Child alone outside school
Teachers in England say the behaviour of pupils in their classroom is getting worse. First News, the UK’s leading source of news for children, digs deeper to uncover this story in detail.

In a BBC survey of 9,000 primary and secondary teachers, almost one in five of them said that they had been hit by pupils this year.

Compared to two years ago, a greater number of teachers reported fights between pupils at school – and nearly a third (30%) of those surveyed said they had witnessed pupils fighting in the same week that they responded to the survey.

Pupils as young as five and six are swearing

Lorraine Meah, a primary school supply teacher in the Midlands, said that pupils as young as five and six years old are swearing, spitting and throwing chairs. She said: “You’ll get three or four children in your class displaying challenging behaviour. That’s hard to deal with when you’ve got a class of 30.”
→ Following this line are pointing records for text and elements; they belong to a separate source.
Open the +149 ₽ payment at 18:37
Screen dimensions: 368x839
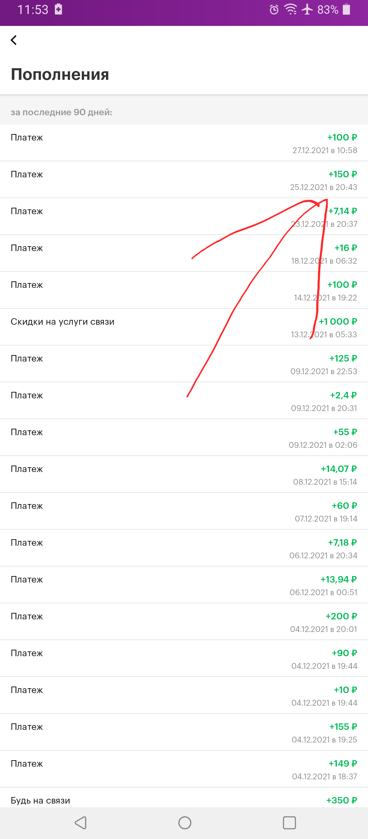pos(184,769)
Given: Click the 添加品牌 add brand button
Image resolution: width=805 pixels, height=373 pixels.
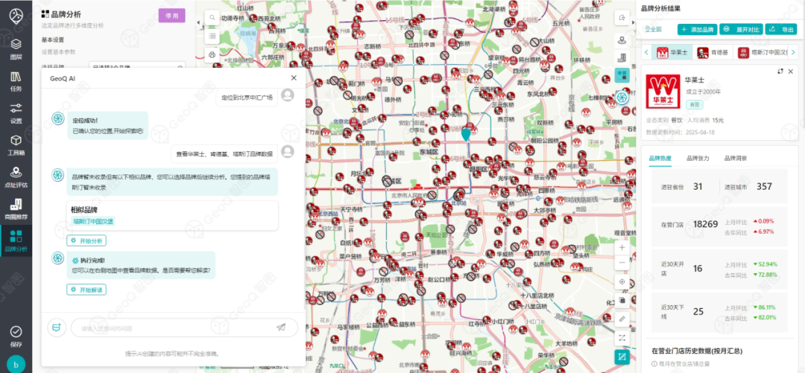Looking at the screenshot, I should [697, 29].
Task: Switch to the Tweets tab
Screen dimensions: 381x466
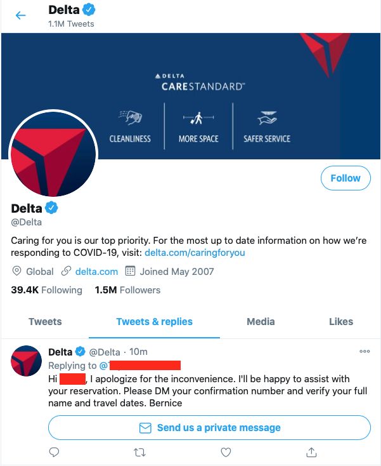Action: tap(45, 321)
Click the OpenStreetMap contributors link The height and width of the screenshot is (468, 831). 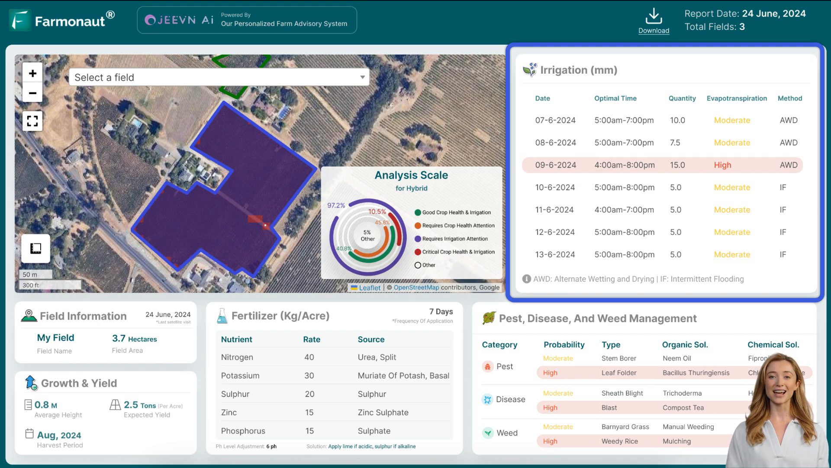tap(416, 287)
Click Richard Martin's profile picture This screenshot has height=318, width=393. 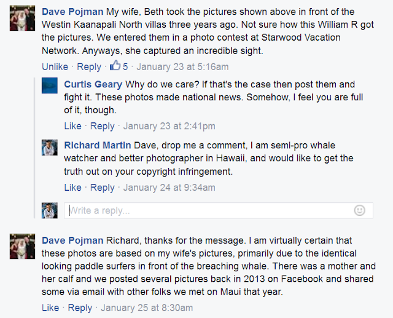coord(50,148)
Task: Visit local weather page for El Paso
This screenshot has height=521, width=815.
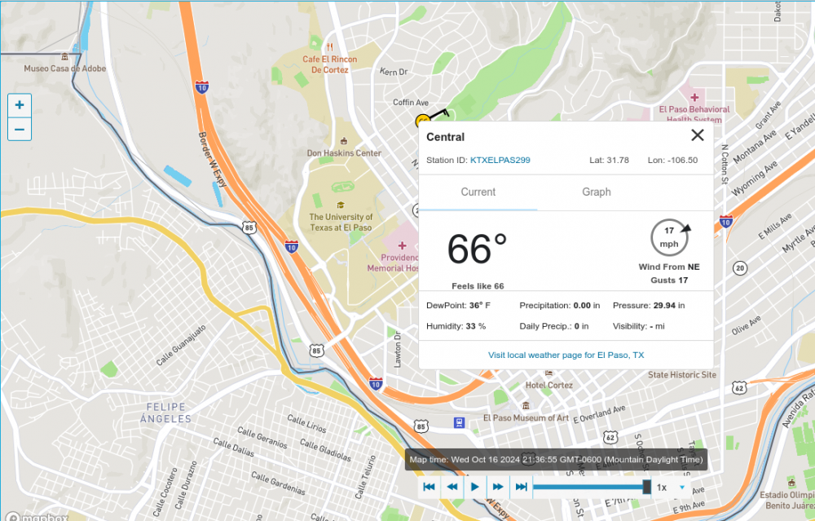Action: point(566,355)

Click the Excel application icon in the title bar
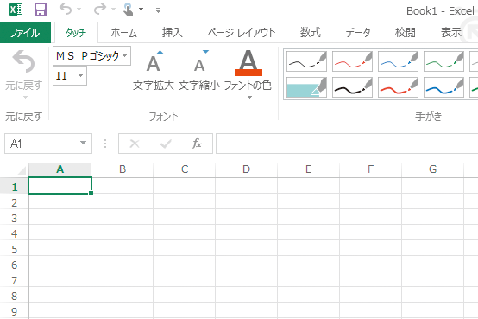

Another teacher described how a pupil tried to break back into a classroom with a cricket bat after being sent out for bad behaviour.

Classroom violence worse since the pandemic

Dr Patrick Roach, the general secretary of the NASUWT told the BBC that teachers have reported that classroom violence has become worse since the Covid-19 pandemic. In 2020, the Department for Education launched a £10m scheme to allow schools that are struggling with bad behaviour to ‘team up’ with others and share methods to improve it – but the scheme ends this year.